In most years this would be a mere formality attracting little attention, but members of the Electoral College are coming under intense pressure this year as Clinton supporters argued that Russian hacking affected the outcome of the election. And that they should do whatever it takes to prevent Trump from taking office.
>> No Trump!>> Many of them saying they've been bombarded with letters, emails and even death threats ahead of Monday's vote. Protestors taking to the streets as well.>> Elect to protect!>> Only a handful are going rogue. In Texas, one Republican elector voted for Ron Paul, and one voted for John Kasich.
In Washington State, three electors voted for Colin Powell, and one voted for Faith Spotted Eagle instead of voting for Clinton, who won the state. The Electoral College is a holdover from the earliest days of the United States, when the Founding Fathers decided they needed a few barriers in place to keep the will of the people in check.
So they decided that voters wouldn't actually pick a President. They'd vote for a handful of people in their state, who would then cast their votes. Usually this isn't an issue, as the Electoral College almost always lines up with the actual popular vote. But not this year. Clinton won the popular vote, but Trump won the Electoral College.

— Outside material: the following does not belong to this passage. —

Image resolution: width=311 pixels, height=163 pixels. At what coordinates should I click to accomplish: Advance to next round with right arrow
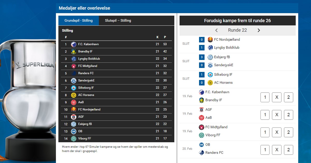[259, 30]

The same thing happened in 2000, when Democratic Al Gore won the popular vote, and Republican George W Bush won the Electoral College after the Supreme Court stopped a recount in Florida. Regardless of the outcome, more people, including President Obama, saying the system is outdated and needs to be changed.
That would require amending the Constitution, a difficult task given that many small states benefit under the current setup. Still, if the system is kept in place as it is, it could lead to more split votes and further frustrations.